Three drugs (isosorbide dinitrate, nitroglycerine, and nicardipine) were identified in this study as candidate novel therapeutic agents to improve the prognosis of cardiac arrest patients. These results could prove to be valuable in therapeutic drug development for cardiac arrest patients because it is difficult to conduct clinical trials in these patients due to the urgency of their treatment. Moreover, the procedure used for the identification of candidate drugs in the present study is a very useful method that combines multifaceted evaluation using drug discovery tools and claims databases. To confirm the usefulness of the results and method used in this study and to use the three identified drugs for their therapeutic effect in cardiac arrest patients, it is necessary to validate these results in clinical settings.

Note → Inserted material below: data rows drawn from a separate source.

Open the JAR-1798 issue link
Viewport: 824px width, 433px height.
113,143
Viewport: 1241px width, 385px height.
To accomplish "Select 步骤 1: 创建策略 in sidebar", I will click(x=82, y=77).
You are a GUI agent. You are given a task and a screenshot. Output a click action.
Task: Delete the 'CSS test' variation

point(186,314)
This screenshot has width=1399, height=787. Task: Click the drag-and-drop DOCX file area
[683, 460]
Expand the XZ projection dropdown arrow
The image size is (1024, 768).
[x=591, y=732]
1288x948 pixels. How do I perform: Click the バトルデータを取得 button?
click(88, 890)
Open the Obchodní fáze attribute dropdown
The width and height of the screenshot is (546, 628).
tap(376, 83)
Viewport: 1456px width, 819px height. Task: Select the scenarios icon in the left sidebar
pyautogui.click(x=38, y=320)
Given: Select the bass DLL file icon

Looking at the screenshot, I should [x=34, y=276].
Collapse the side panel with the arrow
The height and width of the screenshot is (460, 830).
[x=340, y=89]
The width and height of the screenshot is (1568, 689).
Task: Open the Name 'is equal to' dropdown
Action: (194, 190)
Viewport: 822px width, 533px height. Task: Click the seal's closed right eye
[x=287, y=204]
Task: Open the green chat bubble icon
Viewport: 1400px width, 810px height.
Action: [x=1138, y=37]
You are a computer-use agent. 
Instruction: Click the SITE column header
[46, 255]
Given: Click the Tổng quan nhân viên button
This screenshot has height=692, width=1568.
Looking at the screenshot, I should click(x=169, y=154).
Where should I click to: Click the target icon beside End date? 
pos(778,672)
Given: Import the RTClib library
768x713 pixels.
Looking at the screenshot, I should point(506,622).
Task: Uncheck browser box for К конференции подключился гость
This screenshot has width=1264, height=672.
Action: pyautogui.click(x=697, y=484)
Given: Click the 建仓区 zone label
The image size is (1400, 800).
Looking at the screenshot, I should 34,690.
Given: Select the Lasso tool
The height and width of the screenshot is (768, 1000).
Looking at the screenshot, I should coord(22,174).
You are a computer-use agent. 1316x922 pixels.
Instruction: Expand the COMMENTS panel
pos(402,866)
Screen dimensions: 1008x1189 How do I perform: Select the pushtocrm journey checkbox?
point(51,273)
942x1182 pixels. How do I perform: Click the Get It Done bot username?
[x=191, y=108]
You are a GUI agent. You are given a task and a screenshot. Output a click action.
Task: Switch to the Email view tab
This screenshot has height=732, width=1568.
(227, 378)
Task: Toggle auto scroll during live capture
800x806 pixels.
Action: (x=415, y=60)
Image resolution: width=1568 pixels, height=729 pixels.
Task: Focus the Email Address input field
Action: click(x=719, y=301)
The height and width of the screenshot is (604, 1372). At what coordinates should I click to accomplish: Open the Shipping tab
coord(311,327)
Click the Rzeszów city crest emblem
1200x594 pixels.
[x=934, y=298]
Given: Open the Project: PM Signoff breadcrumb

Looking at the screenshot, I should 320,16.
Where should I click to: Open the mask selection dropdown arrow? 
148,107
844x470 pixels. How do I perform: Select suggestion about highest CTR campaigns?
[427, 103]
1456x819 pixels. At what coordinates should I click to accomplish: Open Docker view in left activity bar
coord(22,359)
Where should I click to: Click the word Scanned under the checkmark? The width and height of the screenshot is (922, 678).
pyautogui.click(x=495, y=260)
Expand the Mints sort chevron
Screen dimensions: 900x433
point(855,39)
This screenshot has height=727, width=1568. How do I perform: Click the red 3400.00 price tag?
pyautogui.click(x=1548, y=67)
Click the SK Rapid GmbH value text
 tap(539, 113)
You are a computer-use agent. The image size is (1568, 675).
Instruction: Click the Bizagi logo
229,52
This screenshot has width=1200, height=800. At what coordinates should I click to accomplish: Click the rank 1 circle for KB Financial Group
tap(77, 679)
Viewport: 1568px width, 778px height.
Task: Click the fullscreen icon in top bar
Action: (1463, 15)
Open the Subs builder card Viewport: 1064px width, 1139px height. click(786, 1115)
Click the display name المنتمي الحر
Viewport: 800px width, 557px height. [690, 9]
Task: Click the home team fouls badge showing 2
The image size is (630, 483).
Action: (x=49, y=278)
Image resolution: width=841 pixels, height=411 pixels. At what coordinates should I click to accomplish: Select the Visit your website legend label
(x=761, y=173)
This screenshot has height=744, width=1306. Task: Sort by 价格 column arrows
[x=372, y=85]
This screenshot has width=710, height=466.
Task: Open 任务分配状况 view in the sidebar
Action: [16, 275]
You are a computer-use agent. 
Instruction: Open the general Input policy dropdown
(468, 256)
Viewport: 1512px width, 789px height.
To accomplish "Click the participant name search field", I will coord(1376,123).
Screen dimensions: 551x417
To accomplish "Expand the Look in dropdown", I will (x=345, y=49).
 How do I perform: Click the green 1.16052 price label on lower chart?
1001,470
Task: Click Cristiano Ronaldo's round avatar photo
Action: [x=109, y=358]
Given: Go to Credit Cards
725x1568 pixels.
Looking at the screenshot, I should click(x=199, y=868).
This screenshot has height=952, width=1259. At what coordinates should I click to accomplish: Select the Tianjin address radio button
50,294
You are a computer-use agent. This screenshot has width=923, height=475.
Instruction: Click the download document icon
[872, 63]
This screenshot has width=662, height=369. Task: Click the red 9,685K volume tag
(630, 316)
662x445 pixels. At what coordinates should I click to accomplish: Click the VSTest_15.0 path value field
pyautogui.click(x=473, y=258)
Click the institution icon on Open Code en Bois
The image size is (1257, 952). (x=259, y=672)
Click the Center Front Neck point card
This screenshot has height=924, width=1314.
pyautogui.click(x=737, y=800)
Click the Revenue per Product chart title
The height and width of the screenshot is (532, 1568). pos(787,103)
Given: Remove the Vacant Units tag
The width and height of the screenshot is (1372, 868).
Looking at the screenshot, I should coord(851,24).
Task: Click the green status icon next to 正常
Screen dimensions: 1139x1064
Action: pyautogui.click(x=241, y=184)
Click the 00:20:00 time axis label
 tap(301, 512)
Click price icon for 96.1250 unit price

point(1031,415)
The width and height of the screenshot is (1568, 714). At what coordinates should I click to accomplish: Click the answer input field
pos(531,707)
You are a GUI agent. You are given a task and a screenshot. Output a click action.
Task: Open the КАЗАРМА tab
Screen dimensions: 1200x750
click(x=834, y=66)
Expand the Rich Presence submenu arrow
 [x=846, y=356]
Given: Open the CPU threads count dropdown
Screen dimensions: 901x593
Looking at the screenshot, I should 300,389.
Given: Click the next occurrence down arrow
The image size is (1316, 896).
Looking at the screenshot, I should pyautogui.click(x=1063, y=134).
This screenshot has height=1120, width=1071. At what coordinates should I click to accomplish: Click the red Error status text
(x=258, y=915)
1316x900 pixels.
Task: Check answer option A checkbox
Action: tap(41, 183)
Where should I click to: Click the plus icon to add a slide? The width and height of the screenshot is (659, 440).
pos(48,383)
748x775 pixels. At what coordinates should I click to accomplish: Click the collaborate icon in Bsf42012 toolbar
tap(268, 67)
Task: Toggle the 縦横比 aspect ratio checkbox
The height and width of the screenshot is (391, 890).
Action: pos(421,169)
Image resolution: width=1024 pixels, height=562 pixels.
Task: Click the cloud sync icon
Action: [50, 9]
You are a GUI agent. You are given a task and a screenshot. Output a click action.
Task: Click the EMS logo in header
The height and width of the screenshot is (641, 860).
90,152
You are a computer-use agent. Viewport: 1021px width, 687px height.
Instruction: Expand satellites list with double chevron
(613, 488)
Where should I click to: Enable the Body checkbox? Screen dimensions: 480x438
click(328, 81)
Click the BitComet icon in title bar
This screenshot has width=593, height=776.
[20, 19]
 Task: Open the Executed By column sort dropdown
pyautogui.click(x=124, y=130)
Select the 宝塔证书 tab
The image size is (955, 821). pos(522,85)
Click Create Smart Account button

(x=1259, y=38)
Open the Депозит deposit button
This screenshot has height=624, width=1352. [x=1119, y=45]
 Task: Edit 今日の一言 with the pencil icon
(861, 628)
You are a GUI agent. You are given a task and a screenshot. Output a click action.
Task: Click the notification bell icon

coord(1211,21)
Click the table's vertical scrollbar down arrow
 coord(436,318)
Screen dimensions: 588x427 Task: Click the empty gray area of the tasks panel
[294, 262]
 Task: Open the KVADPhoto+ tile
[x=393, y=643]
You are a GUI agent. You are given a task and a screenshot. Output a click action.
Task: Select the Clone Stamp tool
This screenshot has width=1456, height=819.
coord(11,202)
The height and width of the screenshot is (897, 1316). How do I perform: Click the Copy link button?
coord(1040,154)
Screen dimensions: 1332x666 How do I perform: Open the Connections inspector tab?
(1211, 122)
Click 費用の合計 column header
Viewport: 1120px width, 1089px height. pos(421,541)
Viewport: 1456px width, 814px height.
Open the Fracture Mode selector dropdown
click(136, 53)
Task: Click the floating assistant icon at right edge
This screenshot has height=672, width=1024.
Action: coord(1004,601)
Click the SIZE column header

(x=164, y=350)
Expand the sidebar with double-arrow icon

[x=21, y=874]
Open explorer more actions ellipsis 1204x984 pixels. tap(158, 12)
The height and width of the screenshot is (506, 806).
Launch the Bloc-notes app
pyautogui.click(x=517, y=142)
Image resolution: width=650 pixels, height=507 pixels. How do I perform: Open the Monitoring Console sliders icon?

Data Availability Statement

All datasets generated for this study are included in the article/ .

Ethics Statement

This study was conducted in keeping with the Ministry of Health, Labour, and Welfare’s Ethical Guidelines for Epidemiological Research. It was approved by the Okayama University Graduate School of Medicine, Dentistry, and Pharmaceutical Sciences and Okayama University Hospital Ethics Committee (No. 1706-022-001) and conformed to the tenets of the Declaration of Helsinki. Since this study was an observational study with anonymized information, with no treatment intervention and no collection of human samples, obtainment of informed consent was exempted.

Author Contributions

YZ contributed to the conception and study design, data acquisition, statistical analysis, interpretation of the data, and the revision of the manuscript. TK and TN contributed to the interpretation of the data and the revision of the manuscript. YS, YI-I, MM, AO, KH, TI, YK, HH, NO, MG, KeT, MC, KoT, SH, MK, and KI contributed to the interpretation of the data and the critical review of the manuscript.

Funding

This research was supported by the Japan Research Foundation for Clinical Pharmacology Grant (grant number 2018A10) and the Japan Society for the Promotion of Science (JSPS) KAKENHI (grant number 18K06785).

Conflict of Interest

The authors declare that the research was conducted in the absence of any commercial or financial relationships that could be construed as a potential conflict of interest.